AI training demand has created a new category of colocation tenant: GPU-as-a-service operators who lease racks of GPU servers to AI developers. This has driven record demand for high-density colocation capacity, but grid constraints limit how fast colo providers can build.Source: Lowdown data-centres briefing
What is colocation and how does it differ from cloud computing?
colocation is a facility model where customers own their servers but lease the physical space, power, and connectivity from a third-party data centre operator. Cloud computing, by contrast, means renting compute capacity from a cloud provider that owns all the hardware.

Background

colocation (colo) is the data centre operating model in which a facility owner leases physical space, power, and network connectivity to multiple tenant customers who install their own servers and networking equipment. The largest colocation operators, including Equinix, Digital Realty, and NTT, collectively operate hundreds of facilities globally, providing shared physical infrastructure to thousands of enterprise, cloud, and carrier customers.

colocation sits alongside hyperscale as a distinct segment in the data centre market. While hyperscalers build purpose-built owner-operated campuses, colocation serves smaller enterprises and cloud providers that cannot justify owning a facility. The AI infrastructure boom is reaching colocation through GPU-as-a-service demand: operators including CoreWeave and Lambda Labs lease colocation capacity to run GPU clusters for AI training customers.

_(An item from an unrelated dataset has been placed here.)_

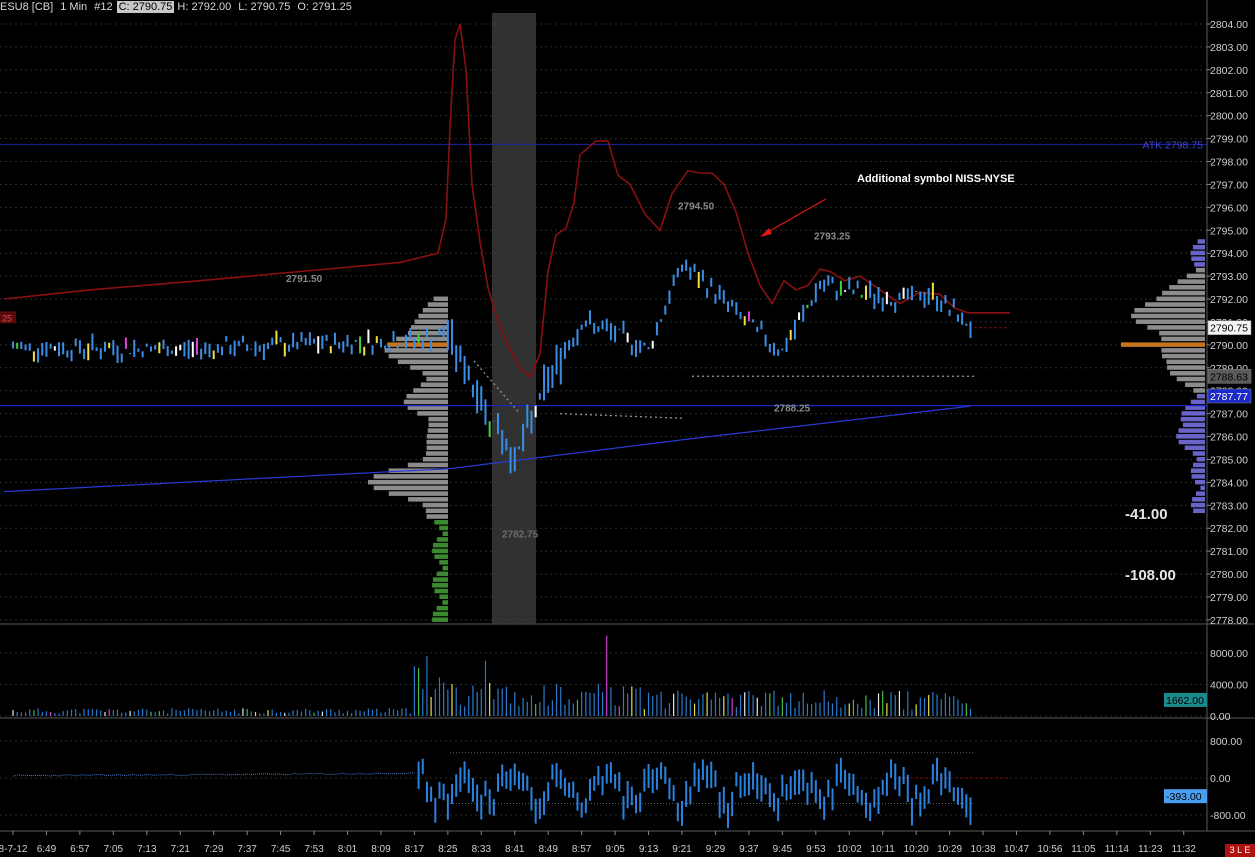 This screenshot has width=1255, height=857. I want to click on time-axis-label: 10:11, so click(884, 850).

Grid-connection constraints affect colocation operators differently from hyperscalers. A colo provider cannot easily shift to behind-the-meter gas generation because it must serve multiple tenants with potentially different power requirements and sustainability commitments. This makes the grid queue problem particularly acute for colocation expansion in constrained markets such as Dublin, London, and Northern Virginia.

More questions
How are colocation data centres being used for AI training?
AI start-ups and GPU-as-a-service operators such as CoreWeave and Lambda Labs lease rack space and power from colocation providers to install dense GPU clusters, avoiding the capital cost of building their own facilities.
Which are the largest colocation data centre operators globally?
The largest colocation operators by number of facilities are Equinix, Digital Realty, and NTT, each running hundreds of sites across multiple continents serving enterprise, cloud, and carrier customers.
Why can colocation providers not simply switch to behind-the-meter power?
Unlike a hyperscaler with a single operator's power budget, a colocation facility serves multiple tenants with different power requirements and sustainability commitments, making it impractical to replace grid supply with onsite gas or renewable generation for the whole building.